Data to use:

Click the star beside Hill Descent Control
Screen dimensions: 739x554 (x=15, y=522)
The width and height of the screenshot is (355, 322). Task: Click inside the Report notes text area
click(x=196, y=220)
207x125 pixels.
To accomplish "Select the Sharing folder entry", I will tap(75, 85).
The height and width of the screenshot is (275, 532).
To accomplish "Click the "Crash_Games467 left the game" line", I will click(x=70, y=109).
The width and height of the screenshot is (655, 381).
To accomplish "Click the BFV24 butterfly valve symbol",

--

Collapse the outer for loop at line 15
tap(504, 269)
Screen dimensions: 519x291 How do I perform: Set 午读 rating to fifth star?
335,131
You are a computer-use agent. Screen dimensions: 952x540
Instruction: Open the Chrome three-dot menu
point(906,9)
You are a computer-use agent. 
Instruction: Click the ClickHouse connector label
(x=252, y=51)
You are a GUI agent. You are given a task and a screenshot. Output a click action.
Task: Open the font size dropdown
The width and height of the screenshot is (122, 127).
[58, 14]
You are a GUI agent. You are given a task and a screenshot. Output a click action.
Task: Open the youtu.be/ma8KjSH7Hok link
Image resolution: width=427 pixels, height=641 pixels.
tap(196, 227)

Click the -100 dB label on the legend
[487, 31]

==

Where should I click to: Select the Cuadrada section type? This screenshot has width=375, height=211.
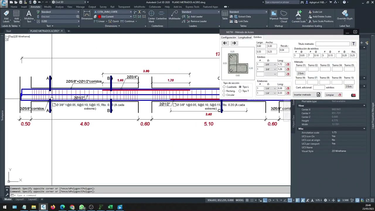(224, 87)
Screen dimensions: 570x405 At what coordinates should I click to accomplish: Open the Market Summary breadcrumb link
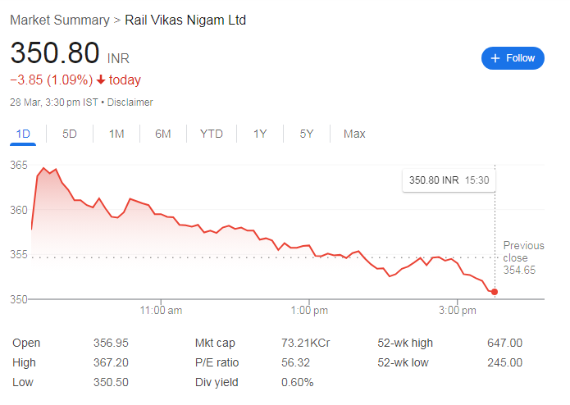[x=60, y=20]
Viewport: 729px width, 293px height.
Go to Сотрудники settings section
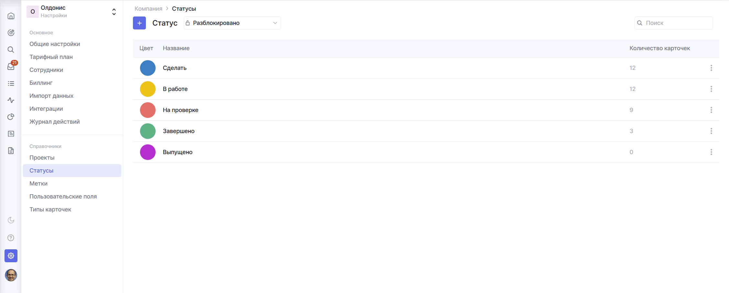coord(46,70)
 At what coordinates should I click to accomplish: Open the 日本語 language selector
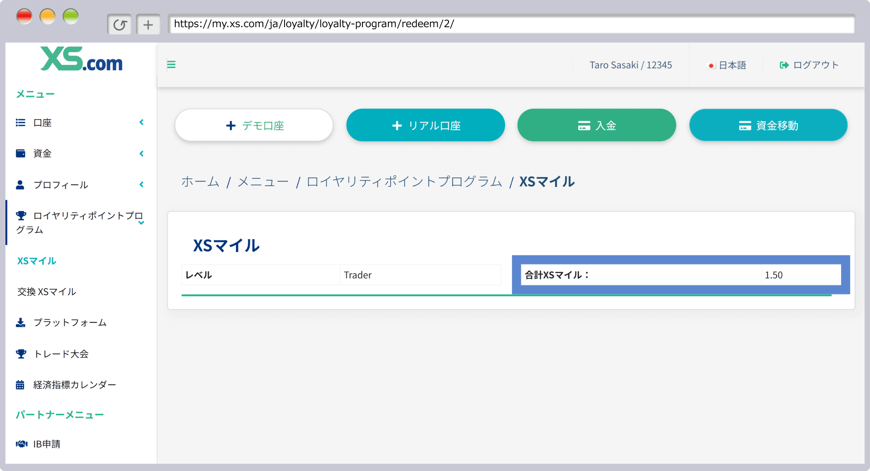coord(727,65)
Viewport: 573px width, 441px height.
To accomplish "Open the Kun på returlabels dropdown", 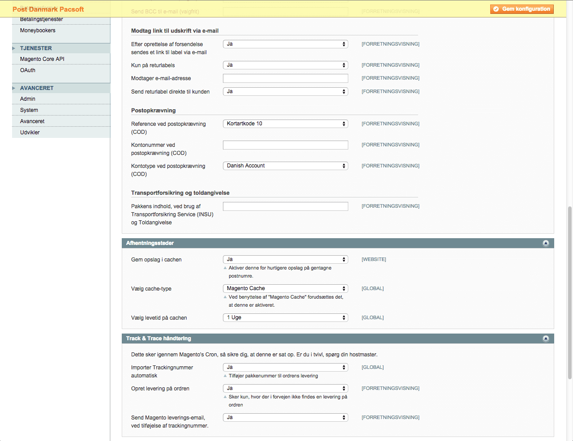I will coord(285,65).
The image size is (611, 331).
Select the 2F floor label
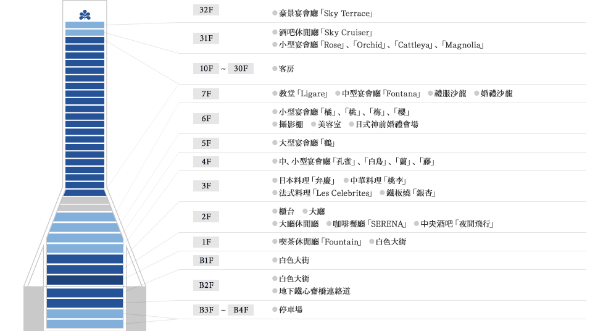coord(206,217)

What you should do:
For the listing above, state how many lines contain the string "size". Give the number and nothing else.

Answer below:
2